• **Given request 1**: Reproduce the passage on Cyprus limited liability companies word for word, from "This flexible approach" to "types and sizes.".
• **Given request 2**: Extend the passage on Cyprus limited liability companies by writing what comes next after its final sentence.
··· Source extract ···
As a matter of good practice, legal advisors in Cyprus typically keep a list of pre-approved “shelf names,” which are names already approved by the Registrar. These names are offered to clients who require a quick registration process and are indifferent to the actual name of the company.
Registered Office and Management Structure
A Limited Liability Company in Cyprus is required to have a registered office and address in Cyprus, which must be stated to the Companies Registrar.
Directors & Secretary For a Limited Liability Company in Cyprus, it is mandatory to have a director and secretary who reside in Cyprus. However, corporate entities are permitted to hold these positions. In the case of a company having only one member, the director and secretary positions can be held by the same individual. The details of the director and secretary are registered with the Companies Registrar and are publicly available.
Shareholders & Beneficial owners
A single shareholder is the minimum requirement for a Cyprus Limited Liability Company, with a maximum of 50 shareholders allowed. There are no restrictions on the nationality or residency of the shareholders, and both corporate entities and natural persons can be appointed as shareholders. It is also possible for the same person to serve as both the director and shareholder of the company.
The details of shareholders are registered with the Companies Registrar and are publicly available, while the details of beneficial owners are not registered on the public record and are not accessible to the public
Capital Assets & Structure
The capital structure of companies incorporated in Cyprus offers significant flexibility to business owners. When establishing a company, the authorized capital can be determined by the owners and denominated in any currency of their choice. While it’s common to suggest an authorized capital of €1,000, this is not a mandatory requirement. The authorized share capital represents the maximum amount of capital that the company is permitted to raise from its shareholders through the issuance of shares.
In terms of share types, Cyprus Limited Liability Companies are restricted to issuing only registered shares. The minimum number of shares that must be issued is one, providing flexibility for sole proprietorships or closely held companies. It’s worth noting that bearer shares are not permitted under Cyprus law, ensuring transparency in company ownership.
One of the most attractive features of the Cyprus company structure is the absence of a minimum paid-up capital requirement at incorporation. This means that shareholders are not obligated to pay up capital within a specific timeframe. This provision offers significant financial flexibility, particularly beneficial during the critical early stages of a business when cash flow can be tight. It allows companies to allocate their financial resources where they’re most needed, rather than tying them up in paid-up capital.
This flexible approach to capital structure and share issuance aligns with Cyprus’s broader strategy of creating a business-friendly environment. It allows companies to tailor their capital structure to their specific needs and growth plans, making Cyprus an attractive jurisdiction for a wide range of business types and sizes.
··· Recorded information ···
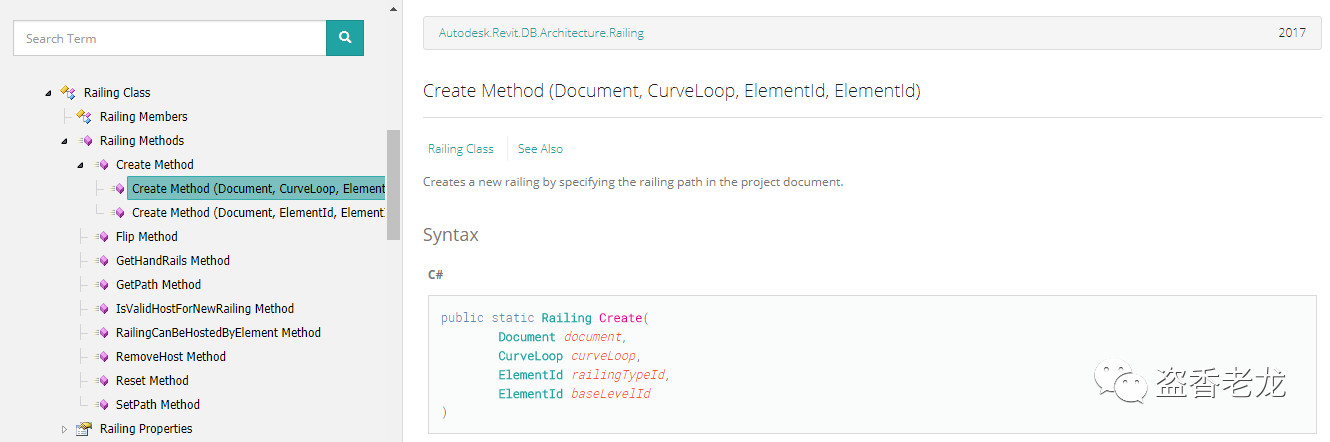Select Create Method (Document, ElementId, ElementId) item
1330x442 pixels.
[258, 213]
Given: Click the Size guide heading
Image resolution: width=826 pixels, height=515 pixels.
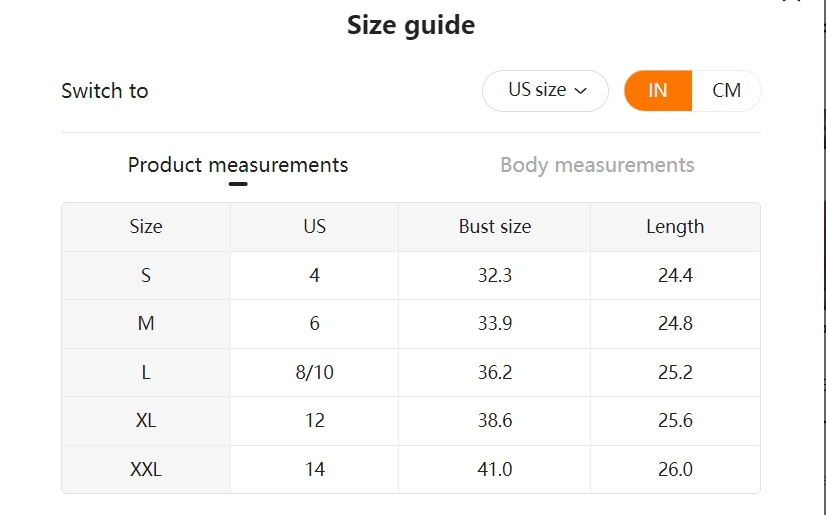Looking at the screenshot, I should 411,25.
···
• **Reply 1**:
This flexible approach to capital structure and share issuance aligns with Cyprus’s broader strategy of creating a business-friendly environment. It allows companies to tailor their capital structure to their specific needs and growth plans, making Cyprus an attractive jurisdiction for a wide range of business types and sizes.

• **Reply 2**:
Annual Compliance and Government Fees
Companies registered in Cyprus are subject to two primary annual reporting obligations. Firstly, every Cyprus company must submit audited or certified financial statements to the local tax authority annually, regardless of whether the company is active or tax resident in Cyprus. This requirement ensures transparency and compliance with financial regulations. Secondly, companies must file an Annual Return with the Registrar of Companies. The initial submission is due 18 months after the date of registration, with subsequent submissions required annually. It’s worth noting that while these two major reports are annual, companies also have quarterly obligations related to VAT and social insurance contributions, which require more frequent filings throughout the year.
In addition to these reporting requirements, Cyprus companies must pay an annual fee to the Registrar of Companies to maintain their good standing. This annual fee amounts to €350 and is due by June 30th each year. For companies that are part of a group, the total amount is capped at €20,000. Prompt payment of this fee is crucial, as late payments incur penalties. If payment is made between July 1st and August 31st, a €35 penalty is applied. This penalty increases to €140 for payments made between September 1st and November 30th. Continued non-compliance may ultimately result in the company being struck off the register. While these fees and potential penalties add to the cost of maintaining a company in Cyprus, they contribute to the overall integrity and reliability of the Cyprus business environment.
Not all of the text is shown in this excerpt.